- Shortstop
- Born: February 22, 1948 (age 78) Madison, Wisconsin, U.S.
- Batted: LeftThrew: Right

MLB debut
- July 17, 1971, for the California Angels

Last MLB appearance
- September 30, 1971, for the California Angels

MLB statistics
- Batting average: .270
- Home runs: 0
- Runs batted in: 3
- Stats at Baseball Reference

Teams
- California Angels (1971);

= Bruce Christensen =

American baseball player (born 1948)

Bruce Ray Christensen (born February 22, 1948) is an American former Major League Baseball shortstop for the California Angels. He was drafted by the Angels in the 17th round of the 1966 amateur draft. In his only major league season, 1971, he got into a total of 29 games, 24 at shortstop, and was in the starting lineup 15 times. Most of his starts came when All-Star shortstop Jim Fregosi was on the disabled list.
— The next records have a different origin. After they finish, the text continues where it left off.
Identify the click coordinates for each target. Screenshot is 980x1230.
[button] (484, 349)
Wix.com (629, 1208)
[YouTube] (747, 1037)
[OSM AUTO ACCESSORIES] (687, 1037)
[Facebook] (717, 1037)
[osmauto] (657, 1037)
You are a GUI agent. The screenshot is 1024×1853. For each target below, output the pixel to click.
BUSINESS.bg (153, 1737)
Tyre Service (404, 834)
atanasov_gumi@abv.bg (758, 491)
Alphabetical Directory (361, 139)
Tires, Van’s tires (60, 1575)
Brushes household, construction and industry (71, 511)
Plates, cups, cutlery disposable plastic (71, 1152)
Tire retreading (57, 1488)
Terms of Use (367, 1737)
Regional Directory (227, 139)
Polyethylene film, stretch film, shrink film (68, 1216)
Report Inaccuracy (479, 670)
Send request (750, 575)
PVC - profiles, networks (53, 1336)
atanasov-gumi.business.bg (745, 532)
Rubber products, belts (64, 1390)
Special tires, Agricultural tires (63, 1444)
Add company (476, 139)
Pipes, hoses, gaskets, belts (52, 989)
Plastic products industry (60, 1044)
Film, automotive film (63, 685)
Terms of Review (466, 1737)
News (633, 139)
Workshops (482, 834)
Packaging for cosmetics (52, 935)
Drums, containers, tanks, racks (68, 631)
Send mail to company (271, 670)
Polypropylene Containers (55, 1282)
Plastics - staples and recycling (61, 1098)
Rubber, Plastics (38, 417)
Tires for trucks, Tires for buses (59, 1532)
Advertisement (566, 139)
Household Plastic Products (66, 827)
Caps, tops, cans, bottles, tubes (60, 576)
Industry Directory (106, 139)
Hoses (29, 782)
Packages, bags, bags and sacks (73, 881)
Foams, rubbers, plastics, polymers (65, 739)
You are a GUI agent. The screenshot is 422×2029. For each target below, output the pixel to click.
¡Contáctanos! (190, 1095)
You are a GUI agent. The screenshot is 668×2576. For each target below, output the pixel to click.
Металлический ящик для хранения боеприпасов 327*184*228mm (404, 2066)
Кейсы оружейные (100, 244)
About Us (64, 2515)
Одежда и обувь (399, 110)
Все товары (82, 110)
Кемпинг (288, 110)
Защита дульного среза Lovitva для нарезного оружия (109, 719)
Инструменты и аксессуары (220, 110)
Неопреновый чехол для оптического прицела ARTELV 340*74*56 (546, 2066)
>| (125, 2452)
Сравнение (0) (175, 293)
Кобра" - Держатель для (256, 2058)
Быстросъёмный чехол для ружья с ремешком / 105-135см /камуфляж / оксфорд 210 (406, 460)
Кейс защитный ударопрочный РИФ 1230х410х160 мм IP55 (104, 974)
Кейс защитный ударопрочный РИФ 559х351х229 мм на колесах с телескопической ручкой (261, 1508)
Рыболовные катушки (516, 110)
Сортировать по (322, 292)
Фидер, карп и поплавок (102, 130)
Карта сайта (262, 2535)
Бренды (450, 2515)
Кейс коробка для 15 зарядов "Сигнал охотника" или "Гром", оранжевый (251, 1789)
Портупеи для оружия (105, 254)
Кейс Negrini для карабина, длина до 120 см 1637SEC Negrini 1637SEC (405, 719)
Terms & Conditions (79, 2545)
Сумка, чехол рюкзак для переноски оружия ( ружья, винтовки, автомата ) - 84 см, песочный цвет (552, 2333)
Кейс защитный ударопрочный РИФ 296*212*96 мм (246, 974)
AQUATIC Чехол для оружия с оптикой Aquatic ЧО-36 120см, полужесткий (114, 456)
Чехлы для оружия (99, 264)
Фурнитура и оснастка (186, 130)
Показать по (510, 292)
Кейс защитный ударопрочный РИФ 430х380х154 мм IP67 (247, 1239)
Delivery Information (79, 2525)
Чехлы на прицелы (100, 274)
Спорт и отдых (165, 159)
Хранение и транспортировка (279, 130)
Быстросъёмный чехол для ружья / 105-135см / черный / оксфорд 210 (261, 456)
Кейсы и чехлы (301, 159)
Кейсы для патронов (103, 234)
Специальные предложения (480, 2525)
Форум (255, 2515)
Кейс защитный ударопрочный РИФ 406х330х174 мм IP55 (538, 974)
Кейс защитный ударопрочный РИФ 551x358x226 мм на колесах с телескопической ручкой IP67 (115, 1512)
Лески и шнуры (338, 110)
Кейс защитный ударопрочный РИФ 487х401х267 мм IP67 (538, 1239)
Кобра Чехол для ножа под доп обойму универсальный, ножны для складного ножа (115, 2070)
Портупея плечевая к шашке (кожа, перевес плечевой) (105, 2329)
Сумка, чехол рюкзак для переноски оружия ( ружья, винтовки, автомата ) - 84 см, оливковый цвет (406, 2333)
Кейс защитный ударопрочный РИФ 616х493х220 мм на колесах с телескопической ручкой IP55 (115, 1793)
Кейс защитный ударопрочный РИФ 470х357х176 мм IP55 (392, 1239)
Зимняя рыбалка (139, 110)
Christensen was called up to the Angels after hitting .309 in 82 games for the Salt Lake City Angels of the Pacific Coast League, and made his major league debut on July 17.

He was an excellent defensive player and an adequate hitter at the major league level. At short he made only one error in 81 chances for a fielding percentage of .988, much higher than the league average. He also participated in 13 double plays. At the plate he was 17-for-63 (.270), and his six walks pushed his on-base percentage up to .333. Not a power hitter, he had just one extra base hit (a double), three runs batted in, and four runs scored.

Christensen's best game as a hitter came on July 28, 1971, when he had three hits and a walk in a 5-1 victory over the Cleveland Indians at Cleveland Stadium. He scored one run and drove in another.